Include a renewal offer at the bottom of the report: same tier at current pricing, or an upgrade offer with a 10% early-commit discount. Sponsors are most receptive to renewal conversations while the event ROI data is in front of them. Who's In Conference auto-generates sponsor ROI reports from badge scan data.
Automated Follow-Up Sequences
Who's In Conference automates post-event thank-you emails, survey links, and sponsor ROI reports — triggered automatically when the event ends.
Frequently Asked Questions
How soon after a conference should I send the follow-up email?▼
Within 24 hours for a thank-you and immediate access to session recordings. Within 48 hours for the post-event survey. Within 5 business days for sponsor ROI reports. Within 2 weeks for the "we're back next year" announcement. Waiting longer than 48 hours for the initial follow-up loses the momentum of the event and drops survey completion rates significantly.
What should be in the post-conference follow-up email?▼
The 24-hour email: thank-you for attending, link to session recordings or highlights reel, post-event survey link, social media hashtag with photo gallery link, and a teaser for next year. Keep it under 200 words. Personalize the subject line with the attendee's first name. Avoid attachment-heavy emails — link to everything hosted online.
How do I generate sponsor ROI reports after a conference?▼
Sponsor ROI reports should include: total lead count from QR badge scans at booth and sessions, session attendance for any sponsored tracks, logo impressions across digital and print materials, post-event survey brand recall data, and comparison to contracted deliverables (did you deliver everything promised?). Who's In Conference generates these reports automatically from badge scan data.
How do I repurpose conference content after the event?▼
Session recordings → YouTube playlist and individual social posts. Speaker slides → SlideShare or downloadable resource. Keynote highlights → 60-90 second video clips for LinkedIn. Panel discussion → podcast episode or blog post. Quote cards from speakers → Twitter/LinkedIn graphics. One conference generates 20-40 pieces of reusable content with a basic production workflow.
What is the best way to survey conference attendees?▼
Send a 5-question survey within 48 hours.

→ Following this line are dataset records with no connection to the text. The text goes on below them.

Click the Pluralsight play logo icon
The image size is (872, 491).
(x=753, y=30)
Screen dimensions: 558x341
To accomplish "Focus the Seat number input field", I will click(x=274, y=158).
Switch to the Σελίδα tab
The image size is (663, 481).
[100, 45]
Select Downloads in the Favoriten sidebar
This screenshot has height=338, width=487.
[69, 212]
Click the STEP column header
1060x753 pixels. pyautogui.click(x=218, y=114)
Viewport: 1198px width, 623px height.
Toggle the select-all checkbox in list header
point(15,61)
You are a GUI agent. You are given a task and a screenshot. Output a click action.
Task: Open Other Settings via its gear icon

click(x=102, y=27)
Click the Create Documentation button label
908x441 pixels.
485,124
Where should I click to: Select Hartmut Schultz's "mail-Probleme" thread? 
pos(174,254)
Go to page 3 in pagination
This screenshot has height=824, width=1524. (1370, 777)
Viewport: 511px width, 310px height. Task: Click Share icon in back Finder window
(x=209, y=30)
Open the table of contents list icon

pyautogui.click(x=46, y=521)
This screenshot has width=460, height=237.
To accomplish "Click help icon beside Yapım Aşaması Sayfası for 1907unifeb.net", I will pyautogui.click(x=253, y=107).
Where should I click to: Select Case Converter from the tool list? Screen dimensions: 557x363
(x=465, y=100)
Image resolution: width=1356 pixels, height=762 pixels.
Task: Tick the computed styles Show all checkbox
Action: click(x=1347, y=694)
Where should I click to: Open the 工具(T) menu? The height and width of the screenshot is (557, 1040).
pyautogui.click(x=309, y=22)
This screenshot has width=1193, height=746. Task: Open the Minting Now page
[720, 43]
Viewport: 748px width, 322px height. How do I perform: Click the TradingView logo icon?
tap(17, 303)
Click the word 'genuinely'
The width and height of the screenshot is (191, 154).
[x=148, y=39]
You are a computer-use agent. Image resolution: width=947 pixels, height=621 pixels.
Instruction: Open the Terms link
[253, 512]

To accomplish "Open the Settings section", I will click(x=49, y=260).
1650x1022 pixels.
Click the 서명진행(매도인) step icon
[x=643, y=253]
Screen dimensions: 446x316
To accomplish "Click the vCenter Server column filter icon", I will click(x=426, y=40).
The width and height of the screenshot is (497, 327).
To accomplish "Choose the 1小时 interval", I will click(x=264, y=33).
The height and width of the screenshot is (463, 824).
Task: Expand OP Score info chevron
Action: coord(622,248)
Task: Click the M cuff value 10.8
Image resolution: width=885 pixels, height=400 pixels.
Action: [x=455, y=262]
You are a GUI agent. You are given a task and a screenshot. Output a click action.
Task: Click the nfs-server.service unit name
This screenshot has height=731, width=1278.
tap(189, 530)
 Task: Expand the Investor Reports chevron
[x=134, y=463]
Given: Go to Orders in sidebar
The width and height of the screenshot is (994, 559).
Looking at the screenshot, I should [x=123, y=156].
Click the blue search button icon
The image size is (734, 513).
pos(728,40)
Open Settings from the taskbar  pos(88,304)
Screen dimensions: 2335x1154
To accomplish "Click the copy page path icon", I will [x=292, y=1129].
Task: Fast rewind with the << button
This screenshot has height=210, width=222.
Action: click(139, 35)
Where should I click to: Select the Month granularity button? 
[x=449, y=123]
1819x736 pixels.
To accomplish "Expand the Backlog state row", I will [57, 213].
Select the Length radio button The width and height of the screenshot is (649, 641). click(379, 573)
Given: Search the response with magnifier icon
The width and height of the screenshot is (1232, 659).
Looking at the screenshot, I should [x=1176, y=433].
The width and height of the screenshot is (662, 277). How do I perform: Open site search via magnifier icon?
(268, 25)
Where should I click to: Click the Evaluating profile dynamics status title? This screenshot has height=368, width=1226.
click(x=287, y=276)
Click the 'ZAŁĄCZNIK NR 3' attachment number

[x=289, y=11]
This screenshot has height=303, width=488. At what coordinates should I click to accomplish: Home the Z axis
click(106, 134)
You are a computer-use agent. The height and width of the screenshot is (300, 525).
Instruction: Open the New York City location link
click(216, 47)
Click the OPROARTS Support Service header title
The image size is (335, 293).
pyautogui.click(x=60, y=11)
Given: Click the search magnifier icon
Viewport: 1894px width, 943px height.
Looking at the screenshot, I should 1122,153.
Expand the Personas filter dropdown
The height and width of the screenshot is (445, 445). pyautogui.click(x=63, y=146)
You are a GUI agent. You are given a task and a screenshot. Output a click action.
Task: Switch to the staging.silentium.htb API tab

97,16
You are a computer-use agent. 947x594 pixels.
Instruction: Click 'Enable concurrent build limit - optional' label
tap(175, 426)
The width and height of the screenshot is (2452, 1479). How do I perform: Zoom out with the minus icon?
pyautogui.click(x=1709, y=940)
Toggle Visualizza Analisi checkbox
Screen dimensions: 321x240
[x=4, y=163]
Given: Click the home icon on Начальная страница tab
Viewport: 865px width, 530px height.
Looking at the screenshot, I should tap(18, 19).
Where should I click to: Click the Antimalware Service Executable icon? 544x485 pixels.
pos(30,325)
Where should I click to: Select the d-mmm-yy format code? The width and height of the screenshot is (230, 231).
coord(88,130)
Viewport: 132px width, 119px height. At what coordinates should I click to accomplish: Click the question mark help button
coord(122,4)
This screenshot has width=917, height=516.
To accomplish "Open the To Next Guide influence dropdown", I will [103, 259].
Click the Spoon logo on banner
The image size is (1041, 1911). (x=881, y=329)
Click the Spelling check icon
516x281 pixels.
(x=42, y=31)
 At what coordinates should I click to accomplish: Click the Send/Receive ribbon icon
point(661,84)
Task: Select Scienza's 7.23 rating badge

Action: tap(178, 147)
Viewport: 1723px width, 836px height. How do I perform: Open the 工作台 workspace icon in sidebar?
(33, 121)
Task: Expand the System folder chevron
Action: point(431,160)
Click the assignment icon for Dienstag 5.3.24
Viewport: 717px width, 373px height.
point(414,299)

Questions: (1) Overall rating 1-10, (2) What was the most valuable part? (open text), (3) What could we improve? (open text), (4) Would you recommend to a colleague? (NPS), (5) Would you attend next year? (Y/N + optional comment). Response rates average 30-45% for well-designed post-conference surveys sent promptly.
How do I turn conference attendees into a year-round community?▼
Announce a private community channel (Slack, Discord, or LinkedIn group) in your post-event email. Seed it with 3-4 discussion threads based on popular conference themes. Add the top 10% most engaged attendees (badge scan activity, Q&A contributions) as founding community members. Host a monthly virtual catch-up in the off-season to maintain momentum until the next event.